Full Description
Based on documentation originating in the environmental sciences, history of science, philosophy and art, Architecture of Nature explores the materiality and the effects of the forces at play in the history of the earth through the architect’s modes of seeing and techniques of representation. This book presents research work developed for the past eight years in the Advanced Research graduate studio ‘Architecture of Nature/ Nature of Architecture’, created and directed by Diana Agrest at the Irwin S. Chanin School of Architecture of the Cooper Union. Architecture of Nature departs from the traditional approach to nature as a referent for architecture and reframes it as its object of study. The complex processes of generation and transformations of extreme natural phenomena such as glaciers, volcanoes, permafrost, and clouds are explored through unique drawings and models, confronting a scale of space and time that expands and transcends the established boundaries of the architectural discipline.
About the Author
Diana Agrest, FAIA is a Professor at the Irwin S. Chanin School of Architecture of The Cooper Union. She has taught at Princeton, Columbia, and Yale Universities. Agrest is internationally renowned for her pioneering and critical approach to architecture in practice and theory, considering architecture an interdiscursive field, focusing since 1989 on the question of Nature. Her designed and built work, which ranges in scale from buildings to cities and urban regions internationally, has received numerous awards. Her books include:
The Sex of Architecture; Agrest and Gandelsonas: Works; Architecture from Without: Theoretical Framings for a Critical Practice; and
A Romance with the City. She wrote, produced, and directed the feature documentary film
The Making of an Avant-Garde: The Institute for Architecture and Urban Studies 1967-1984, which premiered at The Museum of Modern Art in June 2013. Her work has been exhibited in museums and galleries, including: The Museum of Modern Art, The Museum of Contemporary Art, Los Angeles; The San Francisco Museum of Modern Art; The Walker Art Center; Center Pompidou, Paris; and the Milano Triennale. She graduated from the School of Architecture and Urbanism, University of Buenos Aires in 1967 and did Post Graduate Studies at the Centre de Recherche d'Urbanisme and the Ecole Pratique des Hautes Etudes, Vi Section, Paris, France from 1967-1969.

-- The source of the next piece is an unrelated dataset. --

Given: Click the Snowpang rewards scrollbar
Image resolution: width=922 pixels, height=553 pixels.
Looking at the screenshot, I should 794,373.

John Angus McPhee is an American writer, widely considered one of the pioneers of creative non-fiction. He won the Pulitzer Prize in the category General Non-fiction in 1999 for
Annals of the Former World. In 2008 he received the George Polk Career Award for his indelible mark on American journalism during his nearly half-century career. John McPhee is a Professor of writing at Princeton University, where he has taught since 1974.